This was like, 5% of millennials. Trust me, I was one of them. We got our asses kicked for dressing this way. Most everyone else either did "gangsta" style with low-hanging pants and Timberland boots/Jordans, or "preppy" style with a boring-ass polo shirt and khakis.

[–] [email protected] 1 points 1 year ago (1 children)

Emocore stuff was also later on and seen generally as a pop-poser spinoff of punk and metal culture. It got uniquely hated on by both mainstream and alternative cliques because of this.

I personally went through a pretty extended punk phase and never really got picked on. I actually made plenty of friends with jocks and stoners in high school, while wearing a pretty cringe getup with operation Ivy patches and shit.

[–] [email protected] 0 points 1 year ago (1 children)

I gravitated toward nu-metal/industrial with wide leg JNCO pants and ball-chain necklaces.

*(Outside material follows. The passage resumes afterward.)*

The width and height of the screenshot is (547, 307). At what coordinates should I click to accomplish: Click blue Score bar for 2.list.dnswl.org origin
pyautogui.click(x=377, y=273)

I haven't even heard of "emo" being an actual style until now. I thought it was just goth. Maybe because it's a couple years after my time. I'm an older millennial, graduated high school in 2000.

[–] [email protected] 1 points 1 year ago

Yeah, I'd say Emo really got going after 2000, at least in my experience

[–] [email protected] 0 points 1 year ago (1 children)

Don't forget about thrift store style! Which wasn't a style back then. Advantage though, us thrift store kids could switch styles daily. 'Gangsta' Monday, 'emo' Wednesday, poser Friday.

[–] [email protected] 1 points 1 year ago

Wouldn't that just be poser every day?